Given that our business users are most interested in calculating metrics which, by definition, require aggregation, they were particularly interested in this functionality.

6.3.3 Inner Joins

At this point, our business users threw up their hands because they did not understand why there was a need for another adjective to describe how to combine data. Once we explained that an inner join simply meant we kept only rows where the keys existed in both data sets, they understood the need for such a requirement and simply decided to let us move on with satisfying the requests of the IT users.
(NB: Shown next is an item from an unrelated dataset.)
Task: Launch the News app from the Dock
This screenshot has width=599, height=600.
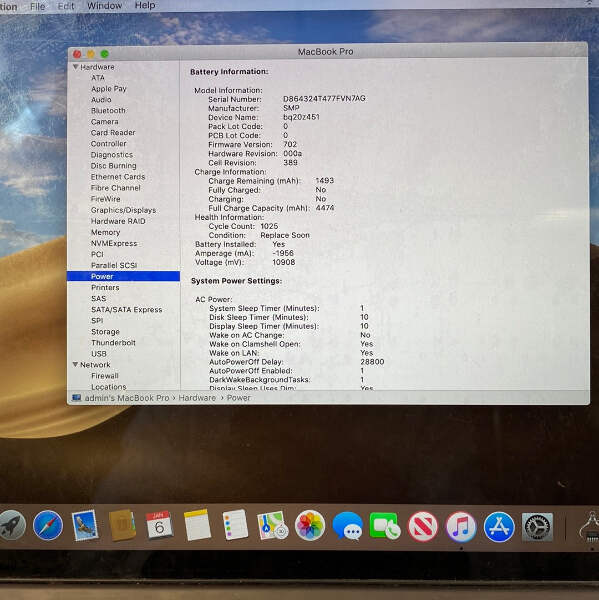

Given that we want to keep only the matching records, we need to perform an equivalent of an inner join. For our sample players above, it would mean that the records with Player_ID in (43400,52320) must not appear in the output. To make it happen, we do not need to add anything to left join code above. Indeed, the line:

 * if not Count then output ;

was coded specifically to output non-matching records. So, all we need to do in order to transform the program from the left join into the inner join is to omit this line of code (or comment it out, as shown above). All other properties of the program are retained. Specifically, it preserves its one-to-many joining functionality (or many-to-many in case the "left" file contains records with duplicate keys), as well as the ability to merge aggregate values into the output. Hence, if in the last left join example (with the Distance aggregates added) the conditional OUTPUT statement above were omitted, the output for our sample players would appear as expected from the inner join, i.e., as follows:

Output 6.8 Inner Join with Multiple Aggregates

Output 6.8 Inner Join with Multiple Aggregates

6.3.4 DO_OVER Versus FIND + FIND_NEXT

The DO_OVER method, used in the examples above to perform the Keynumerate operation, is quite handy and concise. However, it is available only starting with SAS 9.4. If a piece of code is supposed to work under SAS 9.2 and 9.3 as well as 9.4 and higher, there is a remedy already expounded on in the chapter dedicated to the hash table operations. Namely, the construct:

do while (triple.do_over() = 0) ;

  <code inside do-while loop>

end ;

can be replaced with the following programming structure (let us call it Style 1):

do _iorc_ = triple.find() BY 0 WHILE (_iorc_ EQ 0) ;

  <code inside do-WHILE loop>

  _iorc_ = triple.find_next() ;

end ;

The BY 0 construct ensures that the loop can iterate more than once. Also note that using automatic numeric variable _IORC_ instead of RC to capture method codes is a convenient technique since: (a) the variable is freely available in the DATA step, (b) it is not used here for any other purpose (such as capturing SAS index search results), and (c) it is automatically dropped.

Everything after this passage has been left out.